Department of Epidemiology, Johns Hopkins Bloomberg School of Public Health, Baltimore, Maryland, USA.
Department of Surgery, Johns Hopkins School of Medicine, Baltimore, Maryland, USA.
Am J Nephrol. 2022;53(11-12):826-838. doi: 10.1159/000528602. Epub 2022 Dec 9.
A comprehensive geriatric assessment (CGA) tailored to the chronic kidney disease (CKD) population would yield a more targeted approach to assessment and care. We aimed to identify domains of a CKD-specific CGA (CKD-CGA), characterize patterns of these domains, and evaluate their predictive utility on adverse health outcomes.
We used data from 864 participants in the Chronic Renal Insufficiency Cohort aged ≥55 years and not on dialysis. Constituents of the CKD-CGA were selected a priori. Latent class analysis informed the selection of domains and identified classes of participants based on their domain patterns. The predictive utility of class membership on mortality, dialysis initiation, and hospitalization was examined. Model discrimination was assessed with C-statistics.

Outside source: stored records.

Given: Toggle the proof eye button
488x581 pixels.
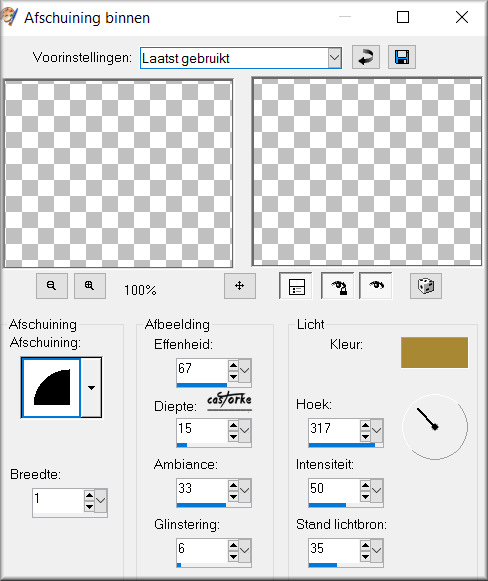Looking at the screenshot, I should (x=375, y=286).
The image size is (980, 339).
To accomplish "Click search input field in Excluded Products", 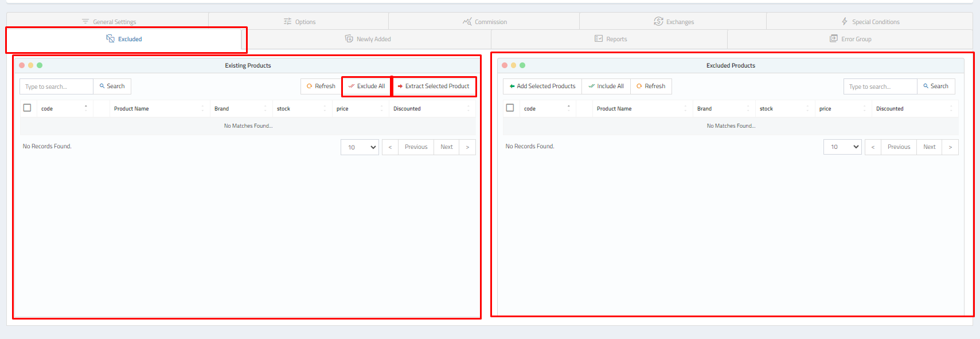I will pos(880,86).
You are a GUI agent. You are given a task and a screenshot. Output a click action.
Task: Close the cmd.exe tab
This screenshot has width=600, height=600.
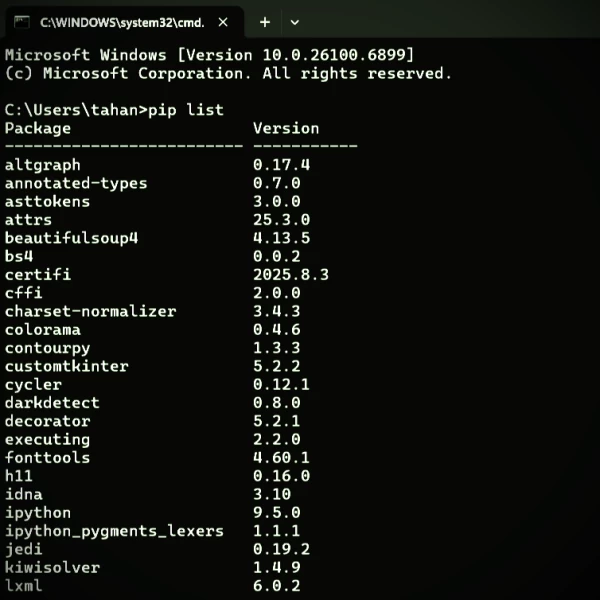click(222, 21)
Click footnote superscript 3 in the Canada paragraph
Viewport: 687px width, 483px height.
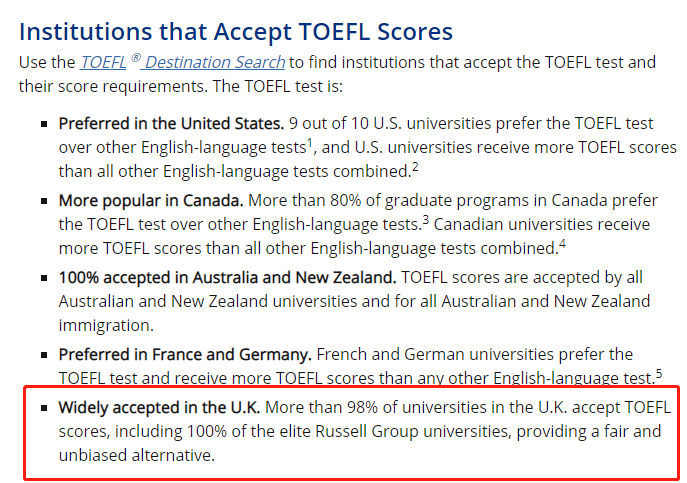click(x=424, y=219)
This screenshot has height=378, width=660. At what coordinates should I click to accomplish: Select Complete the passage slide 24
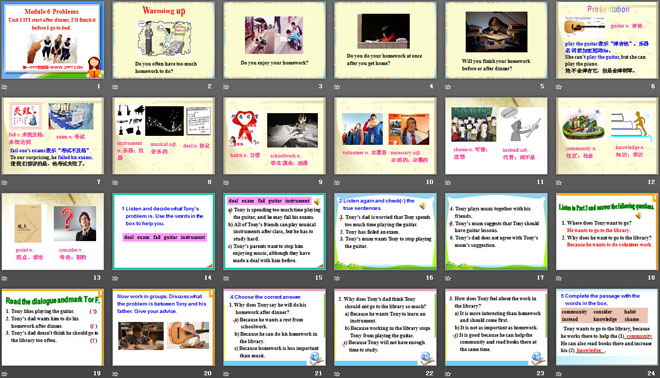607,327
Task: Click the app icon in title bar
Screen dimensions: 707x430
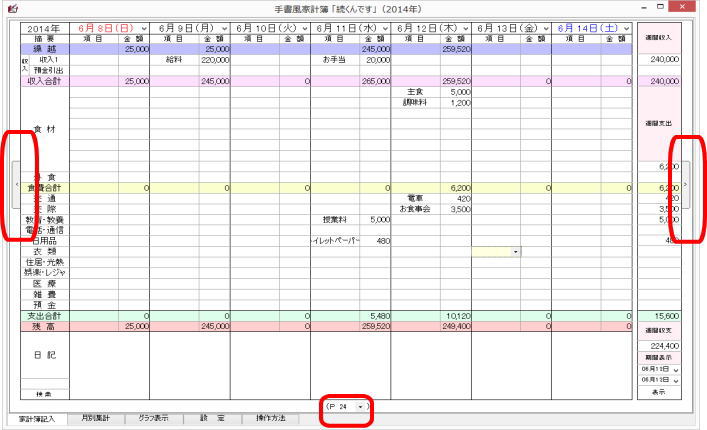Action: pyautogui.click(x=10, y=8)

The CKD-CGA included 16 domains: cardiovascular disease, diabetes, five frailty phenotype components, depressive symptoms, cognition, five kidney disease quality-of-life components, health literacy, and medication use. A two-class latent class model fit the data best, with 34.7% and 65.3% in the high- and low-burden of geriatric conditions classes, respectively. Relative to the low-burden class, participants in the high-burden class were at increased risk of mortality (aHR = 2.09; 95% CI: 1.56, 2.78), dialysis initiation (aHR = 1.63; 95% CI: 1.06, 2.52), and hospitalization (aOR = 2.00; 95% CI: 1.38, 2.88). Model discrimination was the strongest for dialysis initiation (C-statistics = 0.86) and moderate for mortality and hospitalization (C-statistics = 0.70 and 0.66, respectively).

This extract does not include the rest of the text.